_Task statement_: Go through the records and count every line that holds "computer". Only the number belongs in the reply.

_Source data_:

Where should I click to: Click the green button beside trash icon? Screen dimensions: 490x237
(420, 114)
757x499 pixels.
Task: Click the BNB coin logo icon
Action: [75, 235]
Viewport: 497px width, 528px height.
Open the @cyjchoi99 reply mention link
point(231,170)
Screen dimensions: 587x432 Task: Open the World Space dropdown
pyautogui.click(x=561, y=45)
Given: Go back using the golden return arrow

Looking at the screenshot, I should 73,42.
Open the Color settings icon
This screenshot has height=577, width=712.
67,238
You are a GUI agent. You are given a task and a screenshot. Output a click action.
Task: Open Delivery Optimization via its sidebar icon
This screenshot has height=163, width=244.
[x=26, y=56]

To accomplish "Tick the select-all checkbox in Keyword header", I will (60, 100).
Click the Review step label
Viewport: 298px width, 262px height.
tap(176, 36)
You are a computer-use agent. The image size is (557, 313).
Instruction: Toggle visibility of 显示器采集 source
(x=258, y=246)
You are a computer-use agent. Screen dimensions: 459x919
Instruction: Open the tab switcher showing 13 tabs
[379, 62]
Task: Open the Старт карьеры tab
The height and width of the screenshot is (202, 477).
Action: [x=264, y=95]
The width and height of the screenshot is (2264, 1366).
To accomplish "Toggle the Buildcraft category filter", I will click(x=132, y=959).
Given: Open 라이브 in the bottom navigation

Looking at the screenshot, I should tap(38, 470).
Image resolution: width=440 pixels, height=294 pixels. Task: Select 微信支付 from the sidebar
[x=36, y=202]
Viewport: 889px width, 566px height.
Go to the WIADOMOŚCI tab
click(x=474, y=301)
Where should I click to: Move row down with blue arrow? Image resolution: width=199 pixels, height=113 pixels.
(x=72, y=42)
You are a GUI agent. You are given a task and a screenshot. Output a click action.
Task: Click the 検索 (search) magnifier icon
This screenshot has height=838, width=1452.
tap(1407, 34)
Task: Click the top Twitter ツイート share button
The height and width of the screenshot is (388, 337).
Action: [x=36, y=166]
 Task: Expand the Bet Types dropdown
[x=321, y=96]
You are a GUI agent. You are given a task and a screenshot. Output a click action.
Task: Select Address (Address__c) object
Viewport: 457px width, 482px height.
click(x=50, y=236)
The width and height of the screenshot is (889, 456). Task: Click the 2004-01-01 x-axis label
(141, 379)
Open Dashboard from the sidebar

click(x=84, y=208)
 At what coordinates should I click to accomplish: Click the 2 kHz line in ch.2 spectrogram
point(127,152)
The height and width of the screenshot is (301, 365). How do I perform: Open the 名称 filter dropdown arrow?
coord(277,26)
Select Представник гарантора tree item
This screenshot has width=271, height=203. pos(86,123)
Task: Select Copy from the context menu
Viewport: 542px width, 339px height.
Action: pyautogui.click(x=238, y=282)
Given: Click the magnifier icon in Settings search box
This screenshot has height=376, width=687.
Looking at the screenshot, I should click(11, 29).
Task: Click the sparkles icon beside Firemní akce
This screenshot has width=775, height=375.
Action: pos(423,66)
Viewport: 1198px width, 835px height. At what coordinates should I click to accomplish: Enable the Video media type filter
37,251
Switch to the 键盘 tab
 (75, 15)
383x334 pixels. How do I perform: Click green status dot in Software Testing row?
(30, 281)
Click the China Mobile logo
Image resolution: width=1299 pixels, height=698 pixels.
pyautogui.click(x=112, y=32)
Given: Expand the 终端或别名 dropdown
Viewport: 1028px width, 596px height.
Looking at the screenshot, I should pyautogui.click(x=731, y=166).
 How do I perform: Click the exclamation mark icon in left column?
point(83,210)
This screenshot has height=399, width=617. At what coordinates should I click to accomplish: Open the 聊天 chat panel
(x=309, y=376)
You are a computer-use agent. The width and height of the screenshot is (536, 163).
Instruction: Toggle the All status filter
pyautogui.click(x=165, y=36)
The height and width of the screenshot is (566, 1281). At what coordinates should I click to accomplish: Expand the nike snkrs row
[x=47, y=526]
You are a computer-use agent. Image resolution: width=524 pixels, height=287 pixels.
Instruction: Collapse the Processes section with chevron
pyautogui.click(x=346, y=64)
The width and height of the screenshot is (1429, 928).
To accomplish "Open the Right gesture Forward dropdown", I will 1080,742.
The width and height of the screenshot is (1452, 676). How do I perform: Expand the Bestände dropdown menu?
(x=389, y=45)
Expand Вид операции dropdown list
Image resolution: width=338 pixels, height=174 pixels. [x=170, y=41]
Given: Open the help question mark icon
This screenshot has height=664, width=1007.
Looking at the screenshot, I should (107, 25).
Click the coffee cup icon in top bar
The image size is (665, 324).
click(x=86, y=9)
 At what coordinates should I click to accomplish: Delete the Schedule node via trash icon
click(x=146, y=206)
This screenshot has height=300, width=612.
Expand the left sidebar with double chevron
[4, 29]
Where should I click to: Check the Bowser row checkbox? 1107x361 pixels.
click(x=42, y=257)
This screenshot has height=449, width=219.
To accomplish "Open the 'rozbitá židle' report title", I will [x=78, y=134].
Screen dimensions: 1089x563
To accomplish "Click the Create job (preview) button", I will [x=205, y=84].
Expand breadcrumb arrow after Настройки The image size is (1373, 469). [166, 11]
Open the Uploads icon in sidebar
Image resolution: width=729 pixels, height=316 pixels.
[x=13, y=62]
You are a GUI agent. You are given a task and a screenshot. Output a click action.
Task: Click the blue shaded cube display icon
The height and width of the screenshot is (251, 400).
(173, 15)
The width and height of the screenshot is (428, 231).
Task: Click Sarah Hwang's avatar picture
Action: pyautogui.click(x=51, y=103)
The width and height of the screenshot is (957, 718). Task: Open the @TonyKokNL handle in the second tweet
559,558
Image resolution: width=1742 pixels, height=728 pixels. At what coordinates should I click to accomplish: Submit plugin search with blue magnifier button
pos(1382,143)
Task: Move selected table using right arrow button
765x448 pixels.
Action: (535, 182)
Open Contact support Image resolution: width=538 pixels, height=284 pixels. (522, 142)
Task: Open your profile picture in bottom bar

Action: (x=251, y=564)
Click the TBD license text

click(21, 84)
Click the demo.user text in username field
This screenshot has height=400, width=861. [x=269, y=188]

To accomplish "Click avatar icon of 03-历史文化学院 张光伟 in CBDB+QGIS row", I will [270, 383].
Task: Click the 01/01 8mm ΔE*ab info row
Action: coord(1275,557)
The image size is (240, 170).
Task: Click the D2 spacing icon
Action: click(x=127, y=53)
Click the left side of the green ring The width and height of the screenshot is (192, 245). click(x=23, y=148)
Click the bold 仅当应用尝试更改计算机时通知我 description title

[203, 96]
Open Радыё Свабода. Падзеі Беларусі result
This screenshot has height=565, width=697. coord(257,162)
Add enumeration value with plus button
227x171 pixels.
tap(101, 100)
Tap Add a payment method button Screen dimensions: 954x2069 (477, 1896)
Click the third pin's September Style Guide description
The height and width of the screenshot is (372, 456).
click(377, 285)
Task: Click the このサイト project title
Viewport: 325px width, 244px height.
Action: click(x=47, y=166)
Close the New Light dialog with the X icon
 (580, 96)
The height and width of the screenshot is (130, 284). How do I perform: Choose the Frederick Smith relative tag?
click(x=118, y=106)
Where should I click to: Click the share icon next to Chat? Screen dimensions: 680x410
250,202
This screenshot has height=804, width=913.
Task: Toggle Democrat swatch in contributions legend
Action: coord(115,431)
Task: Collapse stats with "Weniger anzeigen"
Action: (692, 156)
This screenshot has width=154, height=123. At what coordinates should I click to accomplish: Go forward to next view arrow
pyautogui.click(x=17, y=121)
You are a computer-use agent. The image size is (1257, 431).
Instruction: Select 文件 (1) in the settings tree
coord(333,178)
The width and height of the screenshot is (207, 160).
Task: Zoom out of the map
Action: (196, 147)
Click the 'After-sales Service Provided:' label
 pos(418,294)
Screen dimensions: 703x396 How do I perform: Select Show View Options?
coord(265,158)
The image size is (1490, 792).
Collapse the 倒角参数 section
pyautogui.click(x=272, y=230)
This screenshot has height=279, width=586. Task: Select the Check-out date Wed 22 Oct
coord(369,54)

_Answer space_: 5